Fire pump testing is a critical part of a sprinkler system inspection that helps ensure the delivery of water to sprinkler heads in the event of a fire. Fire pump testing is particularly important for high-rise buildings – because fire pumps must move water upward against gravity, and fast, to ensure fire suppression on the higher floors of the building.
Also, on a practical note, given that fire pumps are the most expensive component of a sprinkler system, fire pump testing (and the resulting maintenance) can extend the life of this expensive piece of equipment.
The BirdDog Life Safety Inspection System Helps Ensure That Fire Pumps Are In Good Working Order
BirdDog’s Fire Pump Inspection Software Module includes both a fire pump inspection question set and flow test graphing software.
BirdDog’s fire pump inspection question set leads inspectors through a series of questions and prompts of what fire pump attributes to inspect, with pull-down options for answers.
BirdDog’s fire pump flow test graphing software does the heavy lifting by offloading complex mathematical equations from the inspector. This special module of the BirdDog Inspection System handles the complex calculations that are needed to create graphs the show the fire pump’s performance from a flow test.
DID YOU KNOW:
BirdDog’s Fire Pump Inspection Software Module Accommodates Inspections For Both Electric & Diesel Fire Pumps.
The BirdDog Fire Pump Inspection Software Module Yields Many Benefits
Since not all sprinkler systems have a fire pump, BirdDog’s Fire Pump Inspection Module comes as a separate system component. Here’s a look at some of the benefits of BirdDog’s fire pump testing & inspection offering:
Benefit 1: It’s Easy To Use – BirdDog’s fire pump inspection module guides inspectors through the fire pump inspection process.

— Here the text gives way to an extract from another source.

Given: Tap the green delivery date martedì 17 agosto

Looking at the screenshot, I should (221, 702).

Benefit 2: At A Glance Pass-Fail Determinations – The BirdDog Inspection System helps inspectors make pass-fail determinations, quickly and easily.

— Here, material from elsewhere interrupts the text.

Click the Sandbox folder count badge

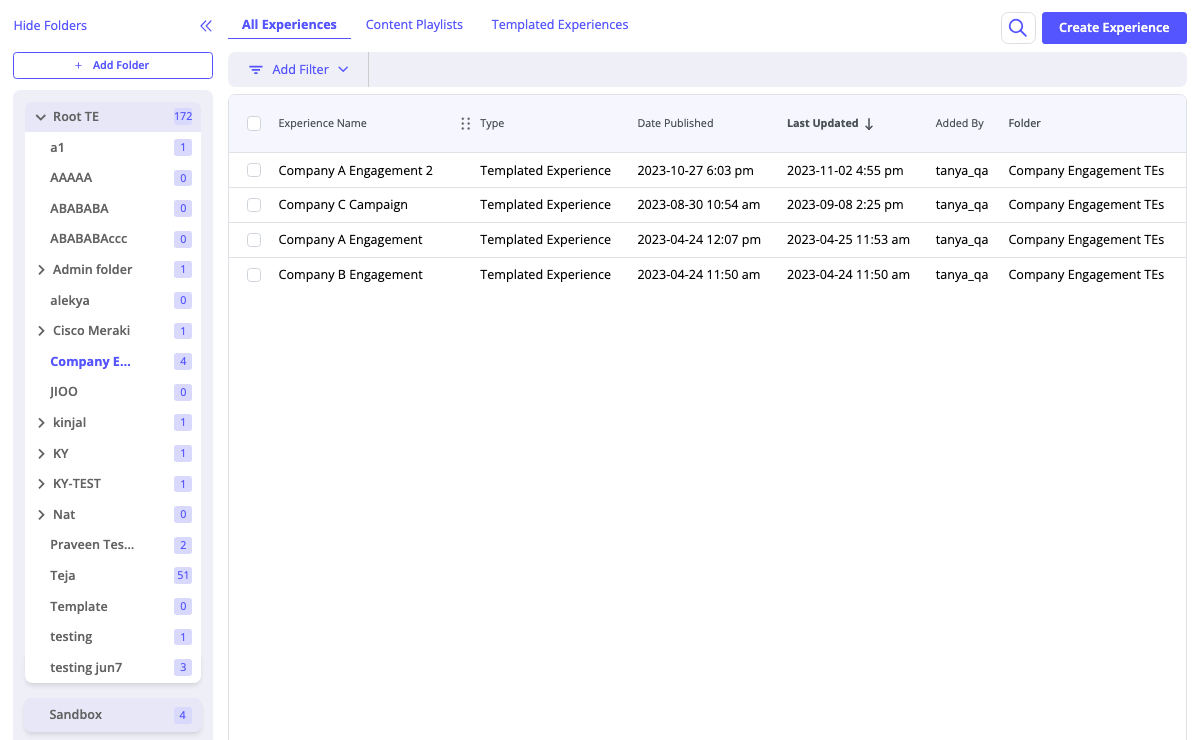point(182,715)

Benefit 3: The Software Handles The Math – The mathematical calculations for fire pump flow testing graphic are based on complex hydraulics for fire protection formulas. Inspectors can breathe a sigh of relief that BirdDog software handles the complicated mathematical calculations for graphing the flow test.
Benefit 4: Verifies & Proves The Fire Pump Has Been Inspected – The BirdDog Inspection System verifies the fire pump has been inspected with time- and date-stamped results.
Benefit 5: Helps Property Owners Plan For Capital Investments – BirdDog’s Fire Pump Inspection Module shows immediate inspection results. It also provides insights on how much “life” is left in the fire pump – based on fire pump testing results. Since this is the most expensive component of a sprinkler system, BirdDog helps property owners & managers plan and budget for replacement of the fire pump.
“BirdDog’s Fire Pump Inspection Software Module helps ensure that the fire pump is in good working order, and that it will be able to deliver water at the volume & pressure that’s needed in the event of a fire.”
– Top Myers, Asurio President.
Asurio’s Management Had A Special Role In Improving The Safety of Fire Pump Testing & Inspections
While it’s critically important to ensure that fire pumps actually work, there have been deaths and catastrophic injuries from inspecting the controller unit of electric fire pumps. NFPA Today reported in a December 2020 article that the 3 main hazards of inspecting electric fire pumps are electrical shocks, arc flashes, and arc blasts. Inspectors have been killed. Inspectors have sustained 2nd– and 3rd-degree burns from this process.
That’s why, in 2016, Asurio President Top Myers and a group of people in life safety contracting, life safety equipment manufacturing, and the NFPA embarked on an initiative to change the NFPA inspection protocols for electric fire pumps.
After extensive research, Mr. Myers (who sits on multiple NFPA technical committees) and his colleagues submitted recommendations for new electric fire pump inspection protocols. The group’s recommendations started with eliminating inspection of the controller unit of an electric fire pump (which can hold a high-voltage charge).
Their rationale was that, if you first perform a flow test, and the fire pump passes, it’s likely there is no electrical problem. Therefore, there would be no need for a general inspector to touch or open the controller unit.
If the fire pump fails the flow test, then there are 2 possibilities: a) a mechanical problem, or b) an electrical problem. General inspectors would be safe to check for mechanical problems or leaks. Mechanical issues could then be repaired.
If a fire pump failed its flow test but passed mechanical testing, then an electrical problem would be the likely culprit. In those instances, a professional electrician specially trained to deal with high-voltage equipment should be deployed.
After an extensive series of reviews, the NFPA approved the new fire pump testing protocols. TIA 14-1 was issued first. TIA 11-5 was issued several months later. Then the TIAs were incorporated into the latest editions of NFPA (the 2020 Standard).
“No question, you don’t want to compromise fire pump testing,” explained Top Myers. “But why would you put an inspector in harm’s way when there are alternative ways to determine if a fire pump is operating correctly? These new fire pump testing & inspection protocols will save lives.”